Temporal KGs are KGs where each fact can have a timestamp associated with it. An example of a fact in a temporal KG is $(Alice, Liked, Fish, 1995)$. Temporal KG completion (TKGC) is the problem of inferring new temporal facts from a KG based on the existing ones.

Existing approaches for TKGC usually extend (static) KG embedding models by mapping the timestamps to latent representations and updating the score function to take into account the timestamps as well. As an example, TTransE extends TransE by mapping each entity, relation, and timestamp to a vector in $\mathbb{R}^d$ and defining the score function for a tuple $(Alice, Liked, Fish, 1995)$ as:

\[-|| z_{Alice} + z_{Liked} + z_{1995} - z_{Fish}||\]

For a comprehensive list of existing approaches for TKGC and their advantages and disadvantages, see Kazemi *et* al. (2019).

We develop models for TKGC based on an intuitive assumption: to provide a score for, $(Alice, Liked, Fish, 1995)$, one needs to know $Alice$'s and $Fish$'s features in $1995$; providing a score based on their current features or an aggregation of their features over time may be misleading. That is because $Alice$'s personality and the sentiment towards $Fish$ may have been quite different in 1995 as compared to now (figure 5). Consequently, learning a static embedding for each entity - as is done by existing approaches - may be sub-optimal as such a representation only captures an aggregation of entity features during time.

To provide entity features at any given time, we define the entity embedding as a function which takes an entity and a timestamp as input and provides a hidden representation for the entity at that time.
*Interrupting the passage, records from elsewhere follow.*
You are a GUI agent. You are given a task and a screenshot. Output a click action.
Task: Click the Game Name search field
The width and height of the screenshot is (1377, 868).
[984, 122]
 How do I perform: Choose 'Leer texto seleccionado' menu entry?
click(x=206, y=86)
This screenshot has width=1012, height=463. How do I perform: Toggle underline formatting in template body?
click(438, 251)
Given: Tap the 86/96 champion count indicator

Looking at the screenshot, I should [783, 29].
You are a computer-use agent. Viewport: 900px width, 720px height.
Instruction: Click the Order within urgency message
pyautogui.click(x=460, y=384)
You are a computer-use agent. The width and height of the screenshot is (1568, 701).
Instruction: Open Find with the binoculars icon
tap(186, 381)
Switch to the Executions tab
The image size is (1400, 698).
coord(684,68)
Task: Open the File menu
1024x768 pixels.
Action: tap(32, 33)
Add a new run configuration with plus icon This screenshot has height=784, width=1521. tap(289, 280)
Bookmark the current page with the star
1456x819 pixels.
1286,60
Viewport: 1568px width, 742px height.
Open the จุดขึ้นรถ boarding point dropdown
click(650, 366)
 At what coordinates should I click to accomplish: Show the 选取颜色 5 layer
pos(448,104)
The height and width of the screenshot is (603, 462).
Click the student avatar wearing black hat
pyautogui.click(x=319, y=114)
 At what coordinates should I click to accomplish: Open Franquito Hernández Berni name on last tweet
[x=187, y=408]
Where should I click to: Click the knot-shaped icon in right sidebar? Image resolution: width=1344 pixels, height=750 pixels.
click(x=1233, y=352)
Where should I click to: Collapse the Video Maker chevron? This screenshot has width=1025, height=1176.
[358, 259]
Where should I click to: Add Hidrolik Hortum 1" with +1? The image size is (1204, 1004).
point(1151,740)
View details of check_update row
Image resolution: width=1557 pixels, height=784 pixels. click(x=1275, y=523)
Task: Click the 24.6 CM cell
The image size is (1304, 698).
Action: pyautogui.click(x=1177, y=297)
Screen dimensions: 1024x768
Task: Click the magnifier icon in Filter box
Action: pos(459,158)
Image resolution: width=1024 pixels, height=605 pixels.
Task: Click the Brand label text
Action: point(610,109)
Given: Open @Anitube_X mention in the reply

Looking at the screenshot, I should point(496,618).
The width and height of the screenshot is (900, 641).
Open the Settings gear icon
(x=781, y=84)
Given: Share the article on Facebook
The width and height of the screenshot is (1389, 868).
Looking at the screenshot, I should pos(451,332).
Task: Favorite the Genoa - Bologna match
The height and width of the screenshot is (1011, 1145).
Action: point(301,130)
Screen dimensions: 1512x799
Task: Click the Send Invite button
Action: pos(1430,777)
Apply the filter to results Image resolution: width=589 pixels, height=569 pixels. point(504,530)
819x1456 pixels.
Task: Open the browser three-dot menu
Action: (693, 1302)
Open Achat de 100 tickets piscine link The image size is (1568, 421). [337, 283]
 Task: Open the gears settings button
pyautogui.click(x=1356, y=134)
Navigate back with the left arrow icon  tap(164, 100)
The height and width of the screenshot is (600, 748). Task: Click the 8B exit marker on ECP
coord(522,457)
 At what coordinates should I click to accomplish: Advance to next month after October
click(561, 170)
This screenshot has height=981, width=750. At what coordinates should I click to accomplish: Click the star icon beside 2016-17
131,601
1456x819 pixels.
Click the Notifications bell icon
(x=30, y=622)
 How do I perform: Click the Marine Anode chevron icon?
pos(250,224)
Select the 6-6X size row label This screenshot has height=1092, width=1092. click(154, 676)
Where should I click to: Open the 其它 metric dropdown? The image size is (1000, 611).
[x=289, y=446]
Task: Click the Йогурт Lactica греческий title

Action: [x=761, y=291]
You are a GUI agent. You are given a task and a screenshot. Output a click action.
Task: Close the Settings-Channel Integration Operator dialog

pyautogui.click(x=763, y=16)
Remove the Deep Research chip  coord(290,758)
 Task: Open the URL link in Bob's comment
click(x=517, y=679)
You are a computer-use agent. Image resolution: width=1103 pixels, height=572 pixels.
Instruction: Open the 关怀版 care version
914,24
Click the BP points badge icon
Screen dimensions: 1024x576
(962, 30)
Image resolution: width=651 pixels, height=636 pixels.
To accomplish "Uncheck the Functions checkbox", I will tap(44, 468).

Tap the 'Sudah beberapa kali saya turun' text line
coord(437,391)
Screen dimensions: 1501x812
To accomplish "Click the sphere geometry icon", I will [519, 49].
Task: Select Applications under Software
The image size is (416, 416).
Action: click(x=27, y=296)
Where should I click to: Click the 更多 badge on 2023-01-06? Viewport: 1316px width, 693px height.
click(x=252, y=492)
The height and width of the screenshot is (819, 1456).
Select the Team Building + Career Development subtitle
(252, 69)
Inspired by diachronic word embeddings, we call our proposed embedding a *diachronic embedding (DE)*. In particular, we define the diachronic embedding for an entity $E$ using vector(s) defined as follows:

\begin{equation}

\label{eq:demb}

z^t_E[n]=\begin{cases}

a_E[n] \sigma(w_E[n] t + b_E[n]), & \text{if $1 \leq n\leq \gamma d$}. \\

a_E[n], & \text{if $\gamma d < n \leq d$}. \tag{2}

\end{cases}

\end{equation}

where $a_E\in\mathbb{R}^{d}$ and $w_E,b_E\in\mathbb{R}^{\gamma d}$ are (entity-specific) vectors with learnable parameters, $z^t_E[n]$ indicates the $n^{th}$ element of $z^t_E$ (similarly for $a_E$, $w_E$ and $b_E$), and $\sigma$ is an activation function.

Intuitively, entities may have some features that change over time and some features that remain fixed (figure 6). The first $\gamma d$ elements of $z^t_E$ in Equation (2) capture temporal features and the other $(1-\gamma)d$ elements capture static features. The hyperparameter $\gamma\in[0,1]$ controls the percentage of temporal features. In principle static features can be potentially obtained from the temporal ones if the optimizer sets some elements of $w_E$ in Equation (2) to zero. However, explicitly modeling static features helps reduce the number of learnable parameters and avoid overfitting to temporal signals.

Intuitively, by learning $w_E$s and $b_E$s, the model learns how to turn entity features on and off at different points in time so accurate temporal predictions can be made about them at any time. The terms $a_E$s control the importance of the features. We mainly use $\sin[\bullet]$ as the activation function for Equation (2) because one sine function can model several on and off states (figure 7). Our experiments explore other activation functions as well and provide more intuition.

It is possible to take any static KG embedding model and make it temporal by replacing the entity embeddings with diachronic entity embeddings as in Equation (2). For instance, TransE can be extended to TKGC by changing the score function for a tuple $(Alice, Liked, Fish, 1995)$ as:

\[-|| z^{1995}_{Alice} + z_{Liked} + z^{1995}_{Fish}||\]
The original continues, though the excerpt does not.